Tiruchuli is a village in the Indian state of Tamil Nadu. It is sited about 15 kilometres east of Aruppukkottai, 40 km east of Virudhunagar, and 45 km south of Madurai. The village is the birthplace of Sri Ramana Maharishi, the most revered 20th century Hindu saint.

Temples
Saivite and Thirumeninathar temple are located in Tiruchuli. Thirumeninathar is one of the oldest in South India. The god in this temple was worshiped by the 63 popular Saivites in Tamil Nadu. Tiruchuli is located on the western bank of the Gundar River. 

The Bhuminathaswamy temple at Tiruchuli is counted among the 14 famous Shiva centers in Pandya Nadu. Its god is Bhuminathar and its goddess is Thunaimalai Amman. Its deities have been venerated in the hymns sung by Shaivite Nayanar Sundaramoorthy and Sekkilar.
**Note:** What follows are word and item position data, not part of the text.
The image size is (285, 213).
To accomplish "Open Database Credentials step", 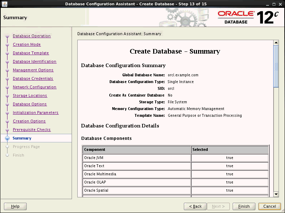I will pos(33,78).
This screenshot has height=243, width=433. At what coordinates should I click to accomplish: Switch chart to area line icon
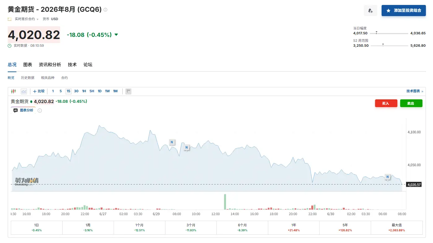24,91
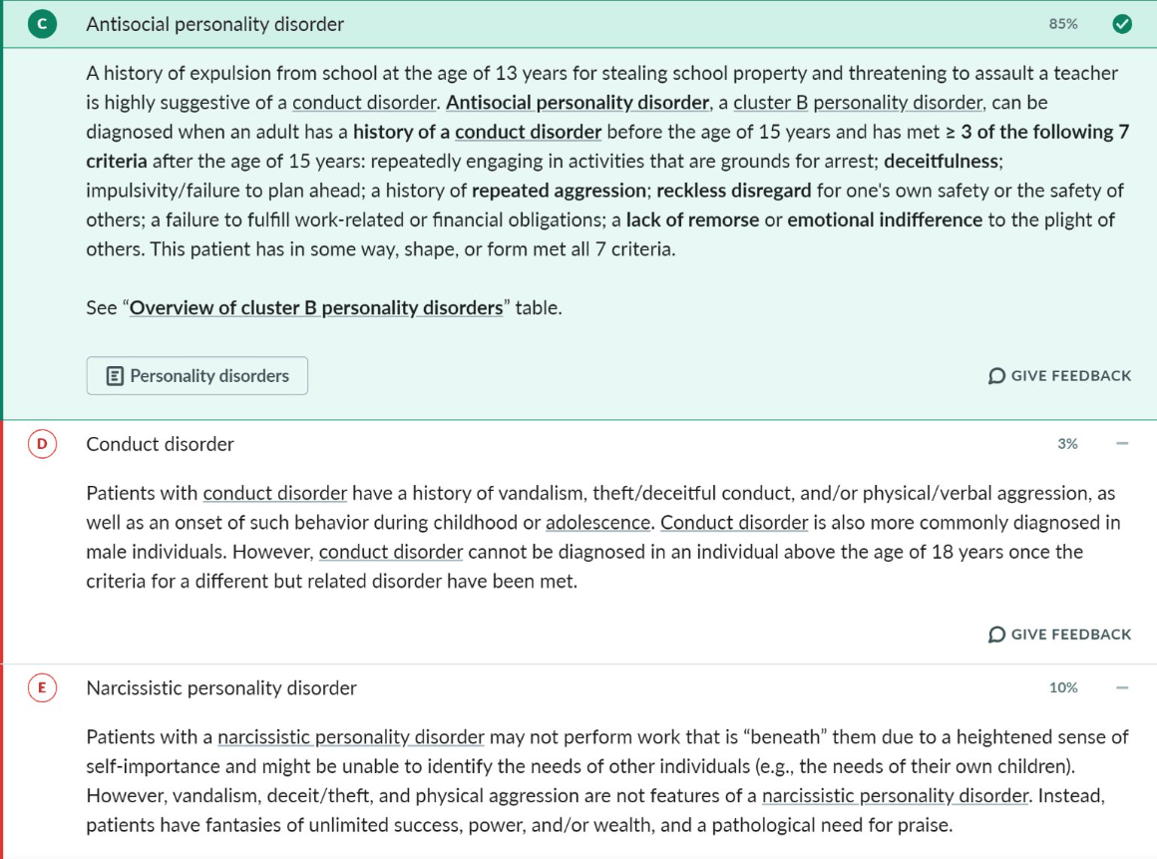Click speech bubble icon under Conduct disorder

(x=996, y=634)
The temple has undergone extensive renovations and the present building accommodates shrines built over time within the high boundary walls constructed during the reign of Muthuramalinga Setupati. Swami Vivekananda stayed three days in this temple due to the floods in the Gundar River during his yatras.

Tiruchuli is admired by people who are pious, religious, and love seclusion for meditation and chants in the name of the divine. A famous shrine is in the Agraharam adjoining the temple, called Sundara Mandiram, which is the house where Bhagavan Sri Ramana Maharshi was born.

A temple for the Tamil philosopher-saint Valluvar, the author of the Tirukkural, is located in Periya Pudupatti village near Tiruchuli. People consider Valluvar as the 64th Nayanmar of the Saivite tradition and worship him as god and saint, taking annual procession.

Economy 
The main occupation is agriculture. Most of the government staff and school teachers who work in Tiruchuli and other surrounding villages live there.

Tiruchuli has its own railway station, taluk office, police station, post office, treasury, government hospital, State Bank of India and higher secondary schools.

Demographics 
In 2011 the town had a population of 7,688.

Geography 
The River Gundar flows on the east side of the village. A large lake is situated on the west side. 

The groundwater level in Tiruchuli is a persistent issue despite 15 years of work to address it. A large Kanmai sits on about 550 acres in Tiruchuli. 5 cults are present in this Kanmai. During the rainy season, flooding is possible and Panthanenthal Kanmai becomes filled with water through the canal. Then the surplus water flows through the canal of the Tiruchuli Kanmai. This is because the canals have not been maintained. Thus, the big Kanmai did not leave the water.

The 1,500 acres of the three villages of Tiruchuli, Pachcheri and Tamil Padi became marshland. To overcome this problem, Tamil Nadu and Tiruchuli residents did maintenance and reconstruction with their own efforts. In 2017, in the areas of Theni, Usilampatti and Tirumangalam, flooding in the Kunda, filled Kanmai with floodwater that led to a rise in groundwater levels. In addition, the water level in the wells also rose. Thus, work on agricultural lands continues.

Schools
 T.U.N.S.V. Higher Secondary School
 Hindu Satriya Vidyalaya Primary school
 Sedupathy Higher Secondary School
 Muthu Primary School

Governance 
This place is part of the virudunagar district; the taluk falls under Ramnad M.P.

Tiruchuli (State Assembly Constituency) has been recently created. The present MLA of the constituency is Thangam Thennarasu and the union chairman for the local body is Ponnusamy.

An NGO, ODAM, operates outside of Tiruchuli and work on empowering women, educational classes and has established a research centre for biodiesel 7 km outside of the town.